Od początku spotkania Orion nastawił się nad kontrataki. W 10′ do dośrodkowania z rzutu wolnego Krzysztofa Żarnowskiego doszedł Marcin Młynarski i strzałem głową pokonał Marka Pachulca. Po tej bramce podopieczni Waldemara Wiatera cofnęli się na własną połowę. W pierwszej połowie groźny strzał z 16 metrów oddał Jakub Syryjczyk, po którym futbolówka minęła cel dosłownie o centymetry.  Dobrą okazję miał także Adam Wiraszka, który z bliskiej odległości nie trafił w bramkę. Pierwsza część spotkania zakończyła się prowadzeniem Orionu Niedrzwica Duża 1:0.

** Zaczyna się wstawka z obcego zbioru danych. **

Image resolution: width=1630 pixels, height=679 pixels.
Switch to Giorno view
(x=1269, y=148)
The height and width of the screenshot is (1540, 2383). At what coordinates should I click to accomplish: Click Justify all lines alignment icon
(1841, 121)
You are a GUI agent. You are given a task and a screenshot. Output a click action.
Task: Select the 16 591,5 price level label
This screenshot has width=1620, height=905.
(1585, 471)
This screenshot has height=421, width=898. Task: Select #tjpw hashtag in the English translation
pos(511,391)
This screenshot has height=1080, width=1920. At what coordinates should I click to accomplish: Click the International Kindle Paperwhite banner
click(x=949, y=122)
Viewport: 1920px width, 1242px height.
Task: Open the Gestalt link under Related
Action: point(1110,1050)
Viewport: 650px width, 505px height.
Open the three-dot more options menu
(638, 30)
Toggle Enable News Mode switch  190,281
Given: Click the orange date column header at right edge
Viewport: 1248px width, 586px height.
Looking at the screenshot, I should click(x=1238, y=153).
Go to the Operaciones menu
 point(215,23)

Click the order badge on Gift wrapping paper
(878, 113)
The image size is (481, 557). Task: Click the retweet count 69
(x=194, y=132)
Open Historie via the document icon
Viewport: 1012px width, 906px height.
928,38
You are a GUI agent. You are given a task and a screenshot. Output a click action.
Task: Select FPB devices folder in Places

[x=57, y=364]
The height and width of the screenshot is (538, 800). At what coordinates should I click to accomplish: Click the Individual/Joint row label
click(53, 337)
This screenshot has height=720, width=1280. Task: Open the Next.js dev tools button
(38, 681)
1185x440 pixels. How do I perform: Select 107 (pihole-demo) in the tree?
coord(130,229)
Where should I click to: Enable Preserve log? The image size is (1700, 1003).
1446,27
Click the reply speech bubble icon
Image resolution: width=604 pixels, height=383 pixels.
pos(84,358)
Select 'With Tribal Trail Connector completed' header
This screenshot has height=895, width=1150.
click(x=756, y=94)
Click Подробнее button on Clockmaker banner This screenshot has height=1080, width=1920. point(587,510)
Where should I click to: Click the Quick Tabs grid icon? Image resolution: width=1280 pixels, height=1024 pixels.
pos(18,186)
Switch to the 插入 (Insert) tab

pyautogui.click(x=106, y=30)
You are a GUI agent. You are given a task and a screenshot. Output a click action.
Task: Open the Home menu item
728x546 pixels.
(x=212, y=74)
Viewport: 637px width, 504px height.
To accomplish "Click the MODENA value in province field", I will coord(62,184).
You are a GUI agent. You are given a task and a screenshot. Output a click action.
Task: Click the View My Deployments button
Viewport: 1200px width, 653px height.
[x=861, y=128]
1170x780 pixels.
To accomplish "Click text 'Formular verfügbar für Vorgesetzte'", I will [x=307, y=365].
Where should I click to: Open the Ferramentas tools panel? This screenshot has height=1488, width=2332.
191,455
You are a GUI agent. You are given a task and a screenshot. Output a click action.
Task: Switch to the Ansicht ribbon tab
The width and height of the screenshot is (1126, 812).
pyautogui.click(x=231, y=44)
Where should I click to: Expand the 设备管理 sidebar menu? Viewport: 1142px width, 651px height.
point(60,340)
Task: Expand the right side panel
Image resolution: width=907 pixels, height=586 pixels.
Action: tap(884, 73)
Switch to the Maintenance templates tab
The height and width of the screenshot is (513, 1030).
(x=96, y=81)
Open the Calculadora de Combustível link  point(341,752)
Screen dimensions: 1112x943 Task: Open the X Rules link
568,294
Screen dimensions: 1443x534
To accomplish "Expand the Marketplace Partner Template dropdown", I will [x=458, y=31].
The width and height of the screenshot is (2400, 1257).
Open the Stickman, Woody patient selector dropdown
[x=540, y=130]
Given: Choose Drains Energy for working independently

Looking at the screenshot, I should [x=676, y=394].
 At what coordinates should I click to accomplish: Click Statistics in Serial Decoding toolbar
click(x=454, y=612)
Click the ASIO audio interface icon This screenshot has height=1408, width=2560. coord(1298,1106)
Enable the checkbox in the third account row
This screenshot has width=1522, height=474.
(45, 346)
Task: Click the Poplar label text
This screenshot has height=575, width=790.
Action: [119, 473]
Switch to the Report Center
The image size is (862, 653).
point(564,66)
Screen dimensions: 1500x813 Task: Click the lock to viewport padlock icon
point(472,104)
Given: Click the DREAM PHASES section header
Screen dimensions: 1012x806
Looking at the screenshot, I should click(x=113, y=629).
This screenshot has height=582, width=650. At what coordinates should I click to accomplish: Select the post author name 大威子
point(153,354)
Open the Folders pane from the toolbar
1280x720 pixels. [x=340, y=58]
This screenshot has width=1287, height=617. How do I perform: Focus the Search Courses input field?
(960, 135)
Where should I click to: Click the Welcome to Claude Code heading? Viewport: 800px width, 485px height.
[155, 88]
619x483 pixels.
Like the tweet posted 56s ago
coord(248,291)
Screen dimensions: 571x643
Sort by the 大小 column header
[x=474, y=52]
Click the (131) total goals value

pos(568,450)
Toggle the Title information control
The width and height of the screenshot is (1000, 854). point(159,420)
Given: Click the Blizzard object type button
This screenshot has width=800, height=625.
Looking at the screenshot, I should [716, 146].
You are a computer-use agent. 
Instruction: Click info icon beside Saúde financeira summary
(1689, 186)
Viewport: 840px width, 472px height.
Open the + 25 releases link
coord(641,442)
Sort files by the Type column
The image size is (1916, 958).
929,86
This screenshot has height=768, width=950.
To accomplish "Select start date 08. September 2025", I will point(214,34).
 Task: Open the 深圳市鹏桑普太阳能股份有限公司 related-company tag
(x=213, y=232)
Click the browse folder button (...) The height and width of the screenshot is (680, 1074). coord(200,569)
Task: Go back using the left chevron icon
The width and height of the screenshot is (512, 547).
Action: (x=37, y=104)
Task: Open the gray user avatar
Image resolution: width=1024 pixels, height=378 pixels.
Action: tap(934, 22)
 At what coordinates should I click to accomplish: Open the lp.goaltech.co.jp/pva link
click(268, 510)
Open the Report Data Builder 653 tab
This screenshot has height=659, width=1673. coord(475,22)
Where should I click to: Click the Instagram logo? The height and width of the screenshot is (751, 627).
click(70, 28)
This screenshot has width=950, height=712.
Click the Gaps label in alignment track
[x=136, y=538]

W drugą część spotkania dużo lepiej weszło Podlasie. W 50′ zamykający akcję Łukasz Sawtyruk pewnie umieścił piłkę w siatce. Wyrównanie szybko po przerwie, było kluczowym momentem dla zespołu z Białej Podlaskiej. Cztery minuty później z prawej strony dośrodkowywał Damian Szymański do jednego z najniższych na boisku Adama Wiraszki, który pięknym strzałem głową pokonał  Sebastiana Ciołka. Bramka na 3:1 dla Podlasia stanowczo, była ozdobą sobotniego spotkania.  Po ładnej kombinacyjnej akcji całego zespołu Siergiej Krykun dograł do Jakuba Syryjczyka, który uderzeniem z woleja umieścił piłkę w okienku bramki. W 73′ arbiter spotkania za niesportowe zachowanie wyrzucił z boiska Sebastiana Ciołka, co było mocno kontrowersyjną decyzją. Sześć minut przed końcem regulaminowego czasu gry po faulu na Kamilu Kocole,  sędzia wskazał na jedenasty metr. Do karnego podszedł sam poszkodowany pewnie pokonując Wojciecha Herdę.

NASTĘPNA KOLEJKA

Już w następnej kolejce Podlasie Biała Podlaska rozegra wyjazdowe spotkanie z Hetmanem Żółkiewka. Orion Niedrzwica Duża na własnym terenie podejmie Polesie Kock.

KOMENTARZE POMECZOWE

Jacek Syryjczyk (trener Podlasia): Z każdym treningiem, meczem, nasza gra i zgranie będzie wyglądać dużo lepiej. Nie jestem do końca zadowolony z okresu przygotowawczego i musimy poprawić jeszcze kilka elementów. Orion na pewno złapie trochę punktów, bo naprawdę szczelnie się bronił.  Duży wpływ na tempo meczu miała pogoda, ale dla obu zespołów była taka sama. Kluczowym momentem w dzisiejszym spotkaniu, była szybka strzelona bramka po szatni.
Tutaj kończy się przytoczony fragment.